*練習問題*. 本文中の一文「収入よりも必要な資金額の方が多い場合は、その差額である不足分が貯蓄目標額になります。」を英語に訳しなさい。

··· 本文 ···

なお、成人の医療費は年齢の上昇に従って高額になる傾向があります。50代の現在は元気でも、将来医療費が増えていく可能性もあります。医療費が心配な場合は貯蓄や保険などで準備しておくのも一案です。

【参考】公益財団法人生命保険文化センター「2021(令和3)年度 生命保険に関する全国実態調査」詳しくはこちら

50代からの老後にむけた貯蓄を増やす方法

50代からの老後にむけた貯蓄を増やす方法

今の貯蓄では老後の生活に不安がある方や、貯蓄を増やす方法が知りたい方もいるでしょう。この章では、必要な資金を準備するために50代からできる資金対策について解説します。

老後に必要な資金を計算し目標の貯蓄額を決める

まずは、準備する貯蓄額を把握するために、老後に必要な資金と収入を比較してみましょう。収入よりも必要な資金額の方が多い場合は、その差額である不足分が貯蓄目標額になります。

今回は、次のような条件の世帯の貯蓄目標額を計算してみましょう。

ある家庭(夫:企業勤務、妻:パート)の老後予定
・夫婦二人の生活
・夫65歳退職、同時に年金受給開始
・毎月の生活費25万円を30年間
・自分たちの介護に毎月8万円を5年間(一人あたり)
・夫の退職金 1,000万円

まず、老後に必要なお金を計算してみましょう。

●生活資金
25万円×12ヶ月×30年=9,000万円
●介護費用
8万円×二人分×12ヶ月×5年間=960万円

次に、老後の生活にむけて入ってくるお金を計算してみましょう。

··· 記録データ ···

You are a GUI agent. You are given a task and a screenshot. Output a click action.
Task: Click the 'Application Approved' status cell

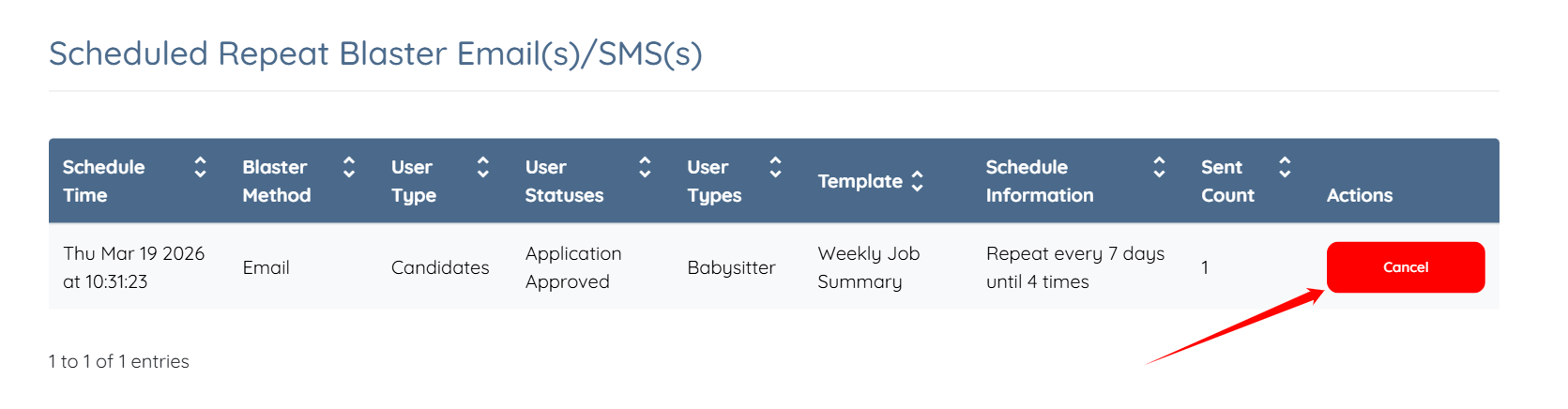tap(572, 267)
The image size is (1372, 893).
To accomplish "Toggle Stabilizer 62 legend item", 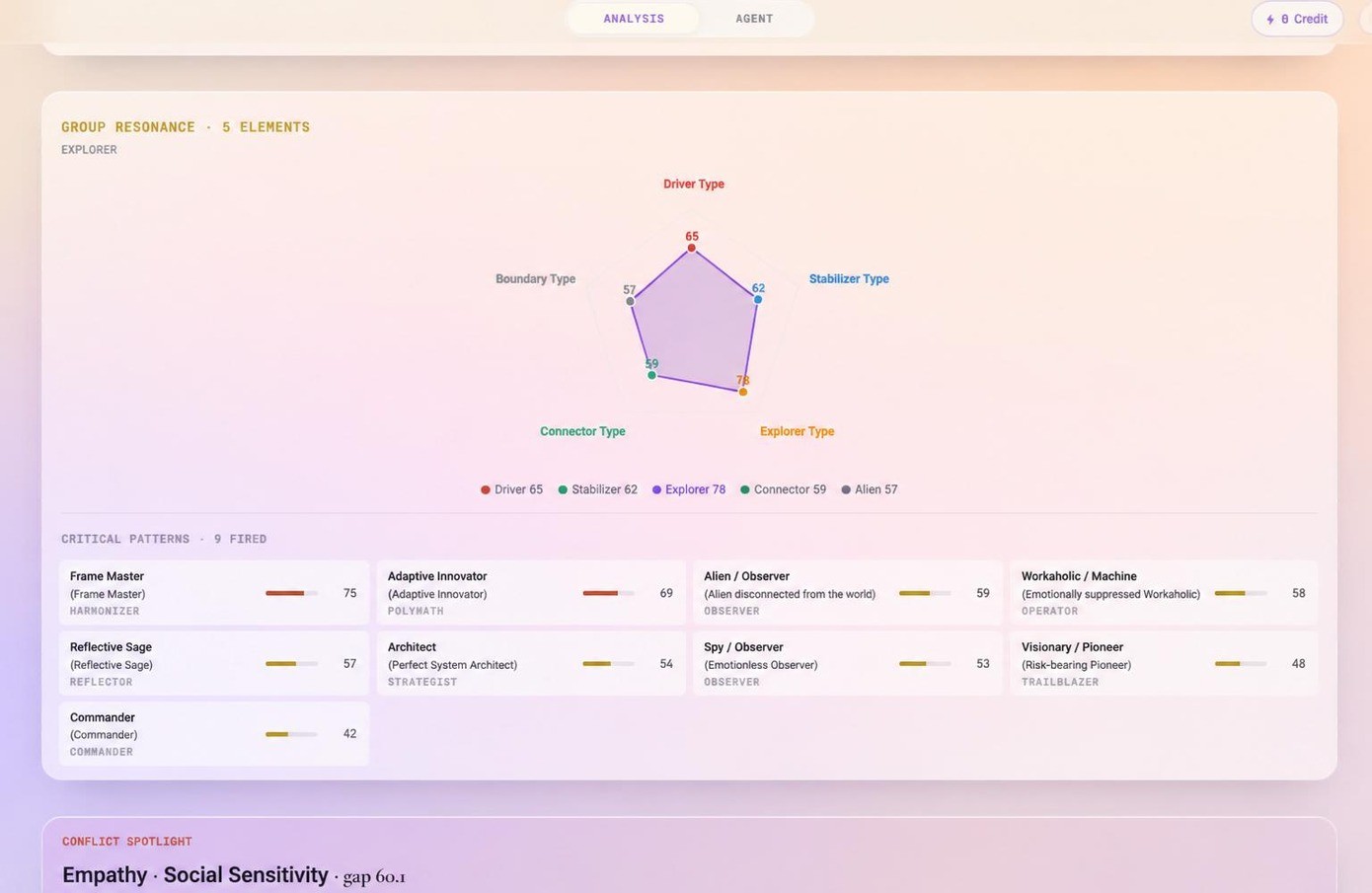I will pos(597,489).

···

*解答欄*. If the amount of money needed is greater than income, the shortfall, which is the difference between the two, becomes the savings target.